The Trouble With Asian Men

"What is the trouble with Asian men?" asks one of the cast at the start of Tamasha's verbatim theatre piece. "Nothing," replies a man in the audience to great hilarity. "Everything!" says a woman to more laughter. The trouble with The Trouble With Asian Men is that it never gets past a self-consciously jokey level of debate. As is often the case with this style of theatre that holds a microphone up to people's lives and lets them witter on, there are plenty of laughs. These come mostly from the subjects' lack of self-awareness and their habit of unintentionally revealing their own ingrained prejudices. However, there are very few real insights.

Whittling down 160 hours of taped interviews to 60 minutes, Tamasha's piece sidesteps the predominant media image of Asian men as shadowy, bearded figures of sinister intent, but it reverts to other stereotypes, including the sitcom-style helpless Peter Pans tied to their mother's apron strings. "We live together, but we have very separate lives - you've just seen me making the tea," protests the fortysomething single man who moved back home with his mum.

Part of the difficulty is that the question asked of the interviewees is too broad and too open to interpretation, and that the format of the piece doesn't allow for the development of narrative or for the audience to really get to know any of the individuals interviewed.
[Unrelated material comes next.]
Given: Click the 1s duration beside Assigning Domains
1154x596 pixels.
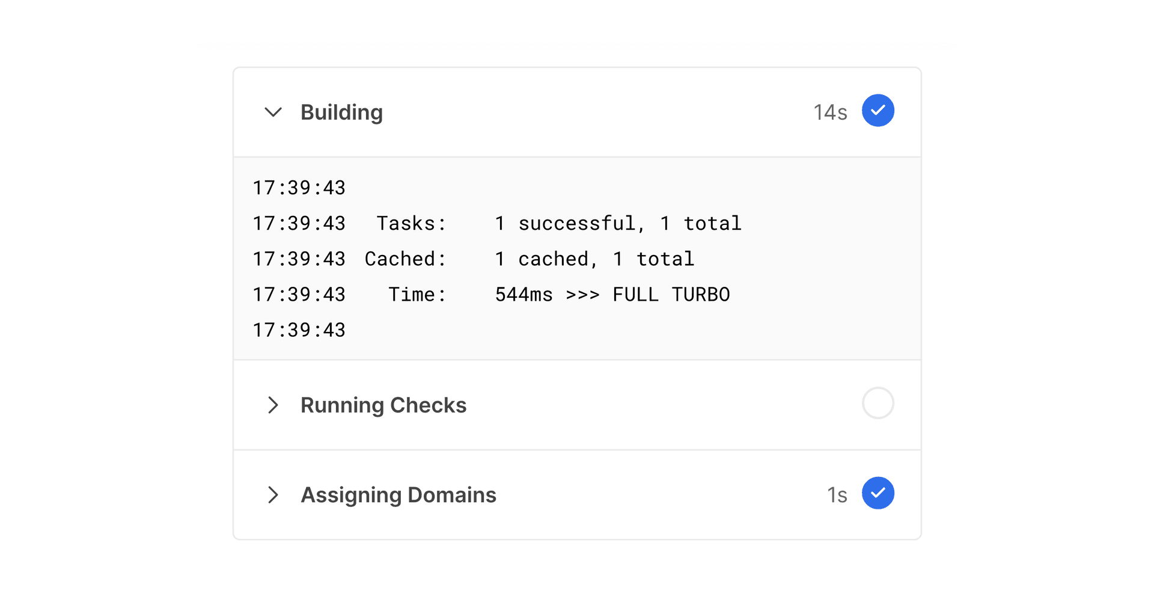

As a result, the show - although sometimes highly entertaining, enough to make you snort with laughter - amounts to little more than a series of overheard conversations on the tube. There are fascinating snippets of stories: the account of the Sikh boy who goes to get his hair chopped off, causing equal consternation among his family and the staff at Vidal Sassoon, or the one about the Peterborough breakdancing crew, two of whose members suddenly grow beards. Unfortunately, they never get a chance to develop. They're too good to be wasted.

· Until September 23 (box office: 0870 429 6883). Then touring.